When I was sixteen, I committed an evil deed. The victim was an innocent girl who not only had never harmed me, she had gone out of her way to be nice to me. When my evil deed reached the ears of Mr. H, the vice principal, he was flabbergasted. “Why did you do this?” He didn’t know me, but he had enough intel to know that “You are normally a shy and quiet girl who has never given any of your teachers a moment’s trouble.”

In fact I often was sound asleep in class, something none of my teachers remarked upon. Mr. H was an old man – maybe forty, or even forty-five. He had been doing this work for longer than I had been alive. He made a disparaging comment about my four older brothers, their wild ways, and bad blood. He stared at me as if I were a new breed of sick freak he had not yet encountered. He assigned me to ten weeks detention and we never spoke again. The detention, ten weeks of sitting for an hour in a room after the end of the school day, gave me more opportunities to sleep. I was working full time at a physically taxing job and I was often too afraid to sleep at home.

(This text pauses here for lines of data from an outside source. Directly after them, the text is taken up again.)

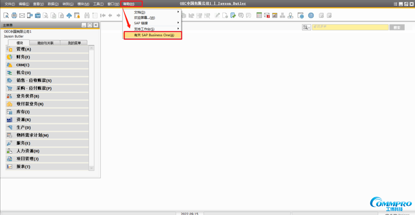Image resolution: width=415 pixels, height=215 pixels.
Task: Switch to the 我的菜单 tab
Action: [x=74, y=43]
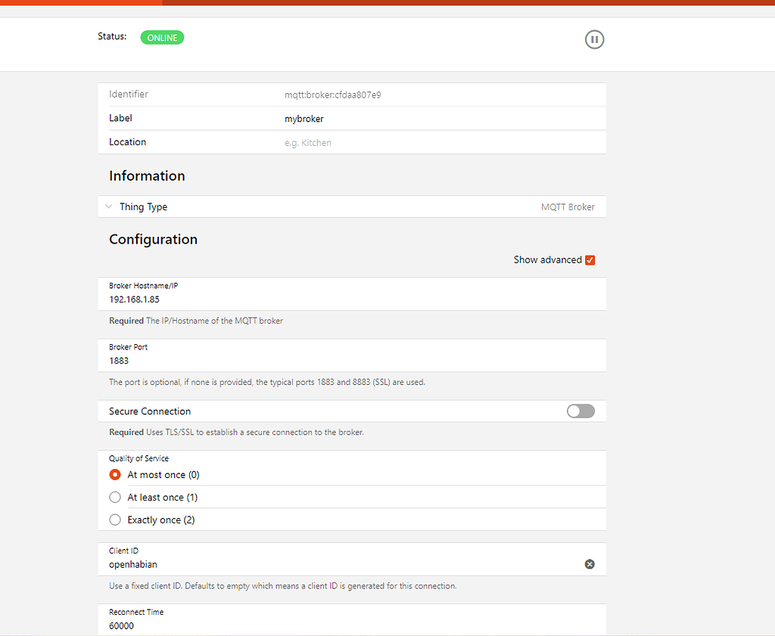Toggle the Secure Connection switch
775x636 pixels.
coord(580,411)
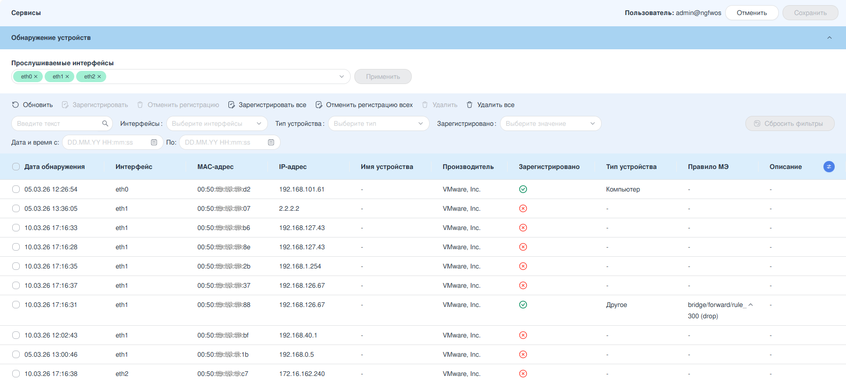Collapse the bridge/forward/rule firewall rule entry
846x383 pixels.
coord(751,305)
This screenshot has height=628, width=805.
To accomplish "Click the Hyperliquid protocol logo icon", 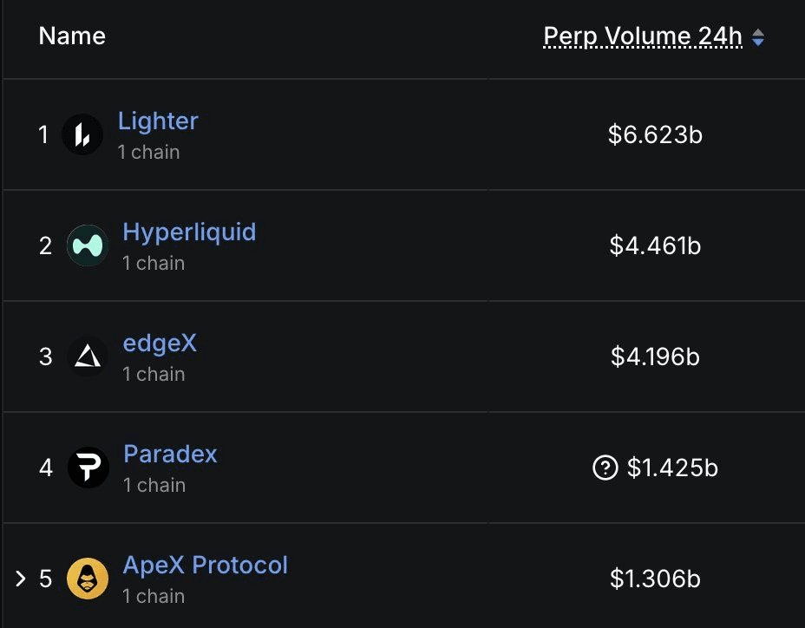I will (x=87, y=245).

When I committed the evil deed, I felt no empathy for my victim. I felt no shame at my own debasement. For years afterward, I never thought about it. It’s only recently that I look back and witness what I did, as if watching a movie with a sudden, shocking twist. The worst aspect of this movie is that, for years, I felt nothing. I wish I could say that I felt horribly guilty. I didn’t. I reverted to that ice cold state. In most of my life, including when I was in high school, I have felt and I feel empathy for others. Can you be a psychopath for an eyeblink of your life’s span?

What was my evil deed? I was verbally abusive of a vulnerable classmate. If you think that doesn’t sound like much of an evil deed, you don’t understand the power of words, and you don’t understand teenage girls. My words were so vicious the girl left the school.